Three Card Poker Basic Strategy
House edge: 3.37% Ante/Play, 2.01% element of riskHow To Play
You make an Ante bet (and optionally a Pair Plus side bet). You and the dealer each receive three cards. After looking at yours, you either fold (losing the Ante) or make a Play bet equal to the Ante. The dealer needs Queen-high or better to qualify. If they do not, Ante pays even money and Play pushes.
House Edge
- Ante/Play: 3.37% (element of risk: 2.01% per unit wagered)
- Pair Plus side bet: 2.32%-7.28% depending on paytable
- 6 Card Bonus: 8.5%+
The standard Pair Plus paytable (1-4-6-30-40) is 2.32%. Avoid reduced paytables that drop the straight flush payout.
Basic Strategy
- Play any hand of Q-6-4 or better. Fold everything weaker.
- That is the entire strategy - one rule replaces a chart.
- Skip the 6 Card Bonus side bet at most paytables.

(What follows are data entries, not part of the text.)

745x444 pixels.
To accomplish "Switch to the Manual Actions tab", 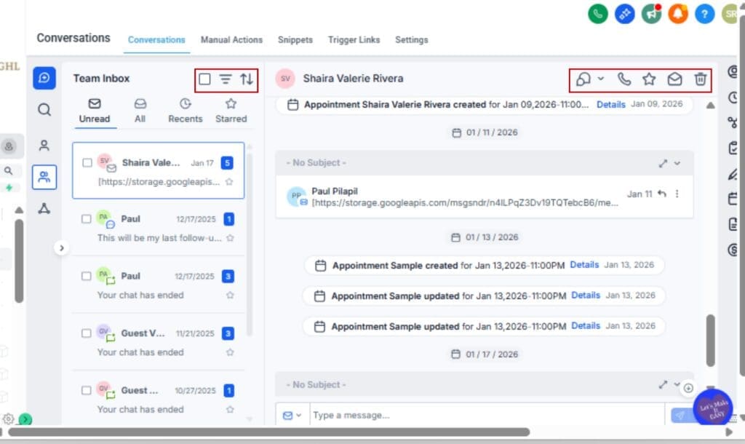I will [232, 40].
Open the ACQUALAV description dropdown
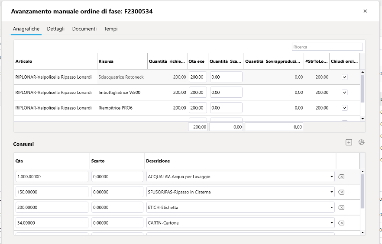382x244 pixels. coord(331,177)
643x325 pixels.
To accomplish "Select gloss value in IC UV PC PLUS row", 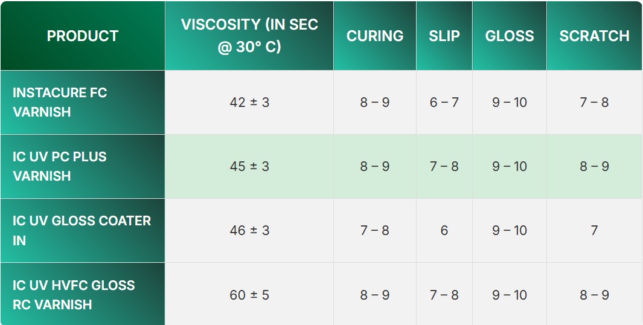I will 510,166.
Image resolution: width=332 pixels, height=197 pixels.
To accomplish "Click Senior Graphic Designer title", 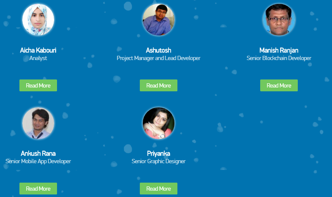I will 158,161.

- Pair Plus is acceptable entertainment if you find the full paytable, but it has nothing to do with your main hand decision.
Common Mistakes
Folding any hand below a pair - you give up too many marginal winners. Playing every hand because "the dealer might not qualify." Confusing Three Card Poker rankings: a straight beats a flush here because three-card straights are harder to make than three-card flushes.
Example Hand
You hold Q♠ 7♦ 2♣. This beats Q-6-4, so make the Play bet. Even though it feels weak, fold-equity math favors playing. You hold J♠ 10♣ 9♦ - one rank short. Fold it.

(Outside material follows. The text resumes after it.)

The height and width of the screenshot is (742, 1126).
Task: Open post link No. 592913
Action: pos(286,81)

Hand Rankings (high to low)
- Straight Flush
- Three of a Kind
- Straight
- Flush
- Pair
- High Card
Bottom Line
Three Card Poker is fast, social, and easy to learn. The Q-6-4 rule is one of the simplest optimal strategies in the casino. Treat the Pair Plus as a tip to the dealer rather than a profit center, and stop before chasing losses.